O tempo passou, veio a Televisão, e nossa imaginação foi sendo cada vez menos exigida.  Lembro-me das primeiras novelas a que assisti na TV. As vizinhas vinham com os filhos, que novela não era coisa pra homem e, após encherem a sala de nossa casa, ficavam assistindo das janelas. Eu, pequena, me sentia importante por ser a única na rua a ter aquele aparelhinho mágico.  Lembro-me, especialmente, de duas novelas: Eu compro essa mulher e 25-499 ocupado.  Eu compro essa mulher tinha seus protagonistas interpretados por Yoná Magalhães e Carlos Alberto.  No capítulo em que a personagem ia dar à luz seu primeiro filho, fui proibida de assistir à novela.  Minha mãe me fez vestir um pijaminha verde, que eu odiava, e me mandou para a cama. As vizinhas, agora em menor quantidade, vieram e se postaram diante da TV.  Inconformada por estar perdendo aquela festa, utilizei toda minha potência vocal para chorar bem alto.  Impedidas de ouvir as vozes dos atores por causa do meu berreiro, dona Lurdes e dona Judite intercederam por mim – deixa, Branca, a bichinha assistir.  Mamãe deixou e qual não foi minha decepção ao ver o que me haviam proibido: apenas o rosto de Yoná Magalhães, sua cabeça movendo-se com expressão de dor.  Prova de que a imaginação vai muito além da realidade.  

                                                                 oglobo.globo.com


Glória Meneses e Tarcísio Meira eram os protagonistas de 25-499 Ocupado: história de uma moça que mora num reformatório porque, quando criança, envolveu-se num acidente que culminou com a morte de outra menina, num orfanato.
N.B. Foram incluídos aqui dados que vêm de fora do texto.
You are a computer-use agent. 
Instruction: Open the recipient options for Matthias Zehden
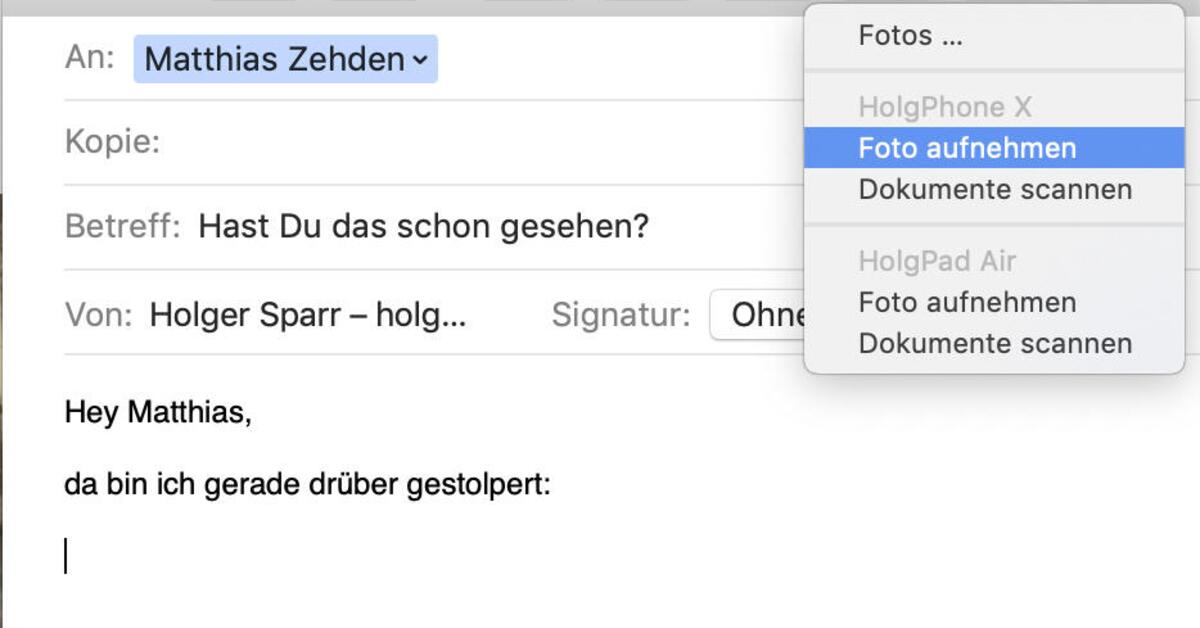tap(419, 59)
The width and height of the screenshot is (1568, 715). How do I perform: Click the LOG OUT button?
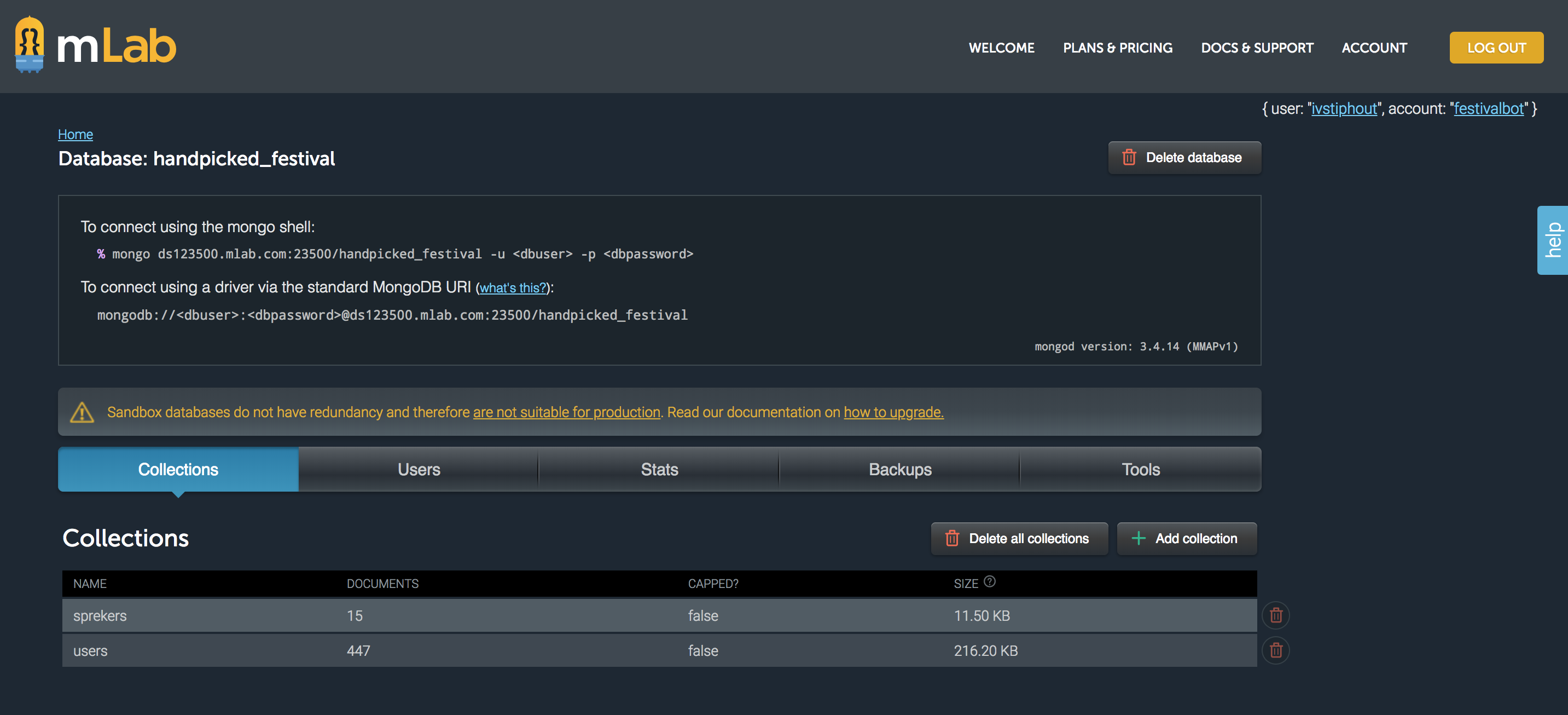coord(1496,48)
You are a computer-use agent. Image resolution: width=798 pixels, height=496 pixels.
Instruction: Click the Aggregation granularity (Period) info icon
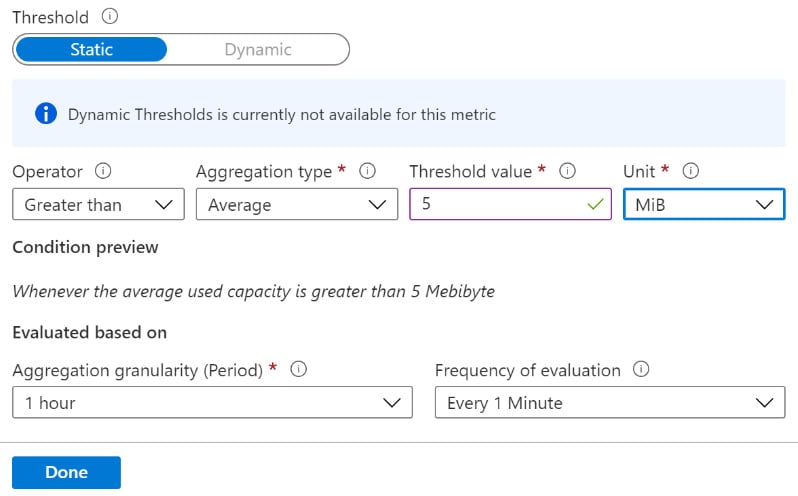click(x=298, y=370)
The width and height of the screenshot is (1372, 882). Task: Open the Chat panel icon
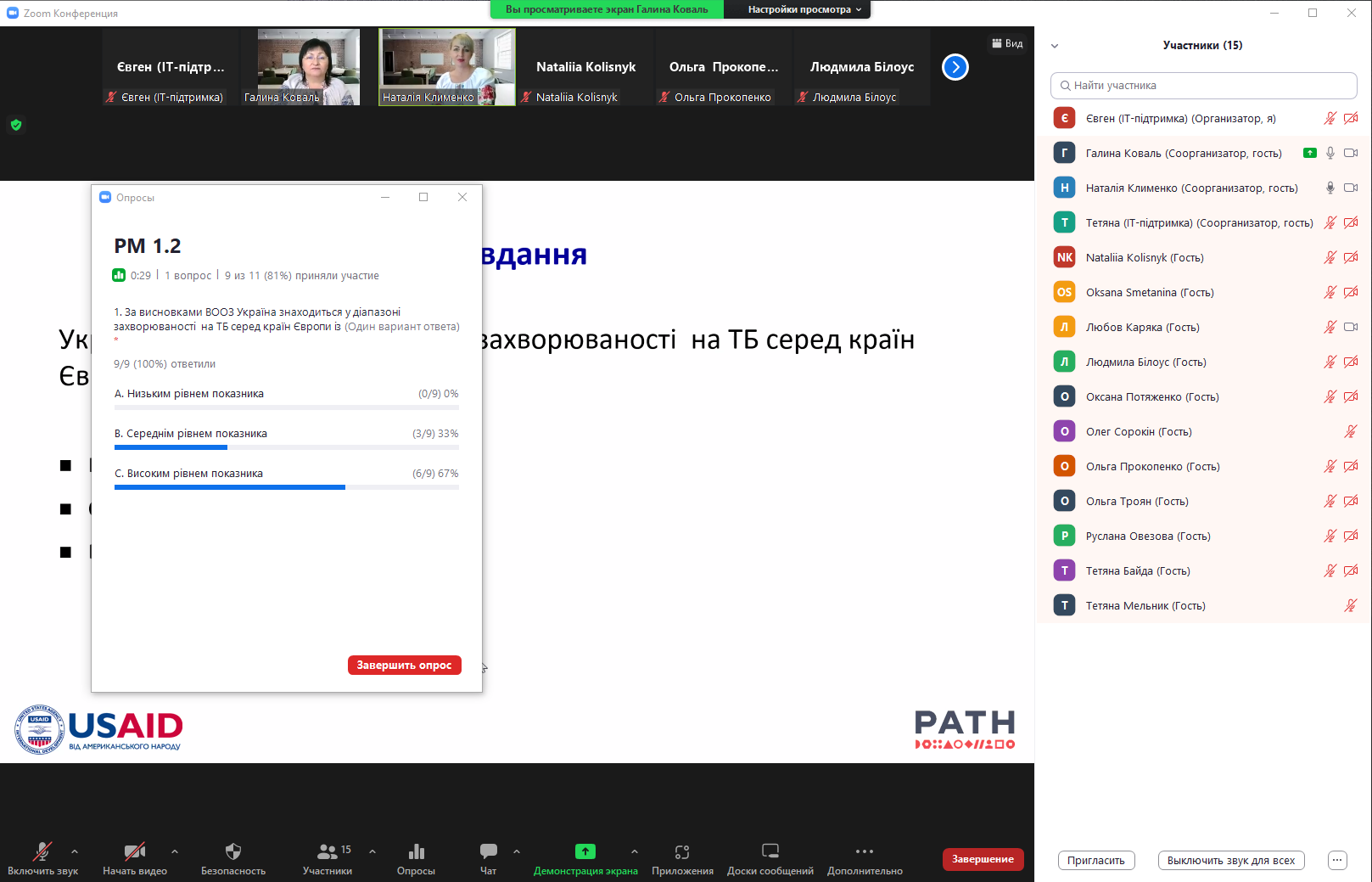point(489,851)
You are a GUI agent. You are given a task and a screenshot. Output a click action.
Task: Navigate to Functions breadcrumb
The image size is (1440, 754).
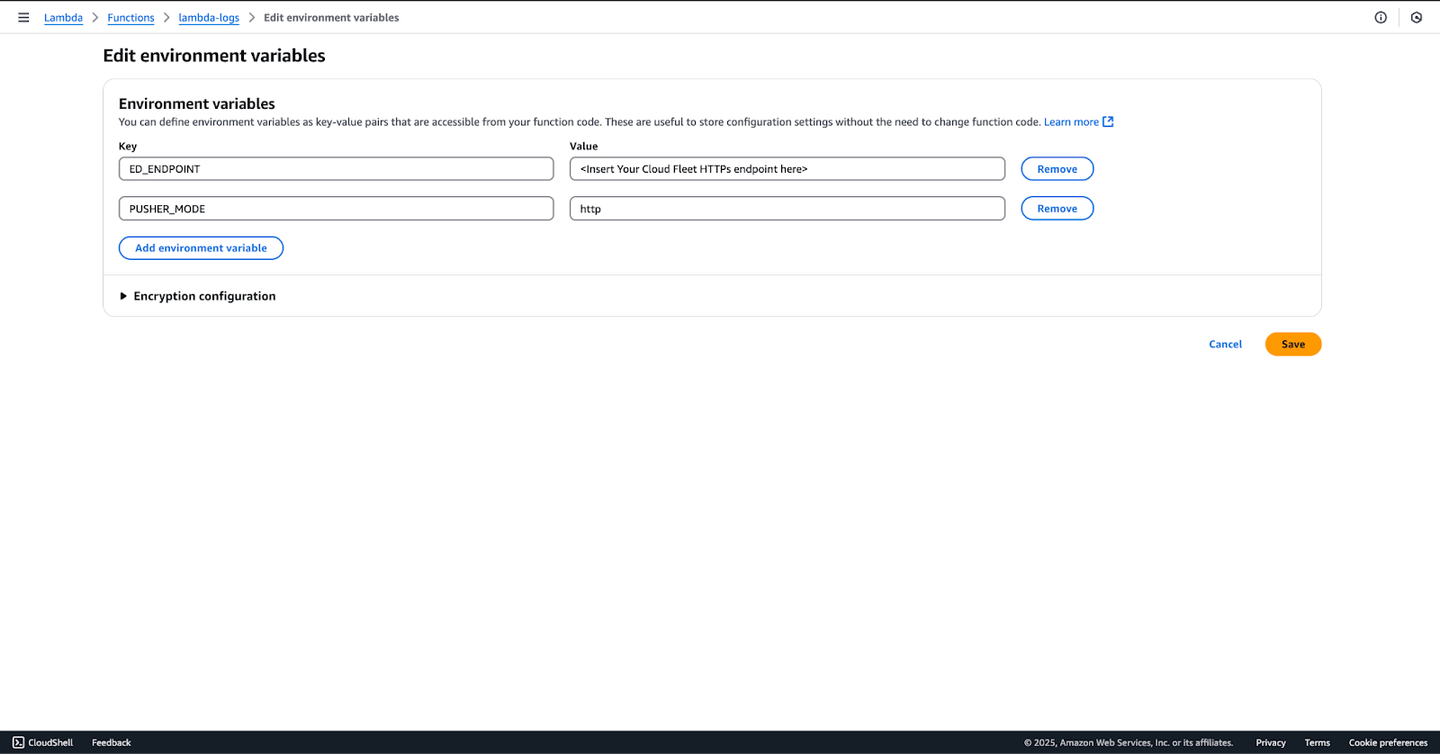pos(131,18)
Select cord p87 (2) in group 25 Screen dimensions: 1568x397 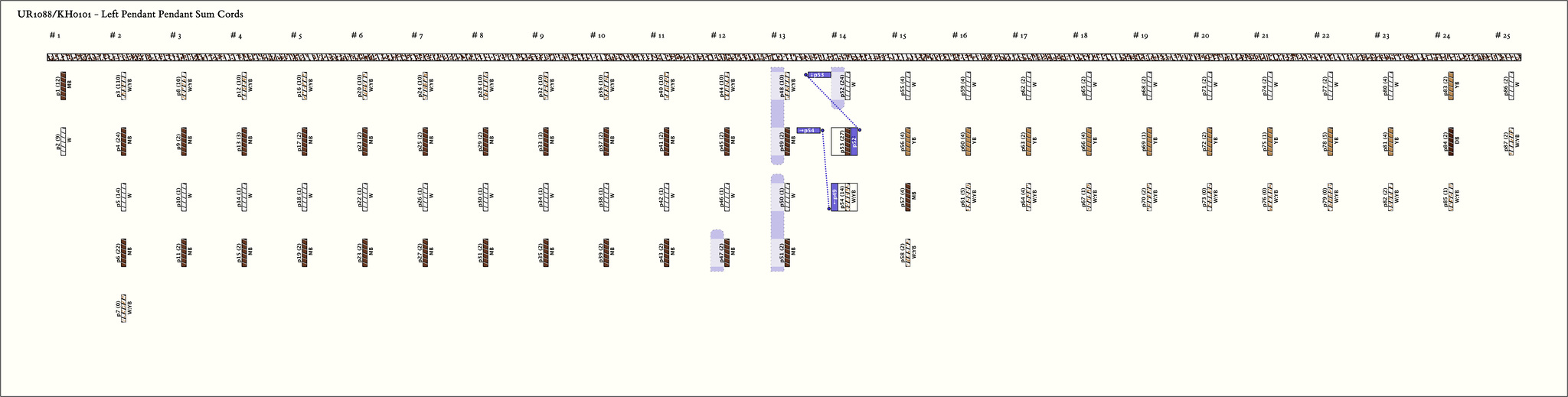tap(1511, 141)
Por conta de seu bom comportamento, Emily trabalha como telefonista do reformatório e, graças a uma linha cruzada, fica conhecendo Larry, jovem advogado que se apaixona por sua bela voz.  O idílio amoroso acontece por telefone, pois Emily não deseja que Larry saiba de sua condição de presidiária, mas, quando enfim o dois se cruzam, acontece o inevitável e desejado, “felizes para sempre”. O que me entristecia nessa novela era o nome da vilã.  A mulher que tanto atormentava a vida de Emily chamava-se Cecília, como eu. 
                                                      overmundo.com.br


Os cinemas de bairro também fizeram parte da minha infância.  Perto da minha casa, existiam dois: o Cinema Modelo e o Cine Torre.  No modelo, assisti a Marcelino Pão e Vinho, filme em que o menino Marcelino, criado por religiosos, cantava a plenos pulmões.  Desse filme, foi a música o que mais me marcou.

A Noviça Rebelde é o filme da minha infância, assistido muito antes que houvesse lanchonetes nos cinemas e que as pipocas fossem mais caras que a programação.  Com 3 horas de projeção, o filme tinha intervalo e, avisada por minhas tias, mamãe nos preparou um farnel com sanduíches.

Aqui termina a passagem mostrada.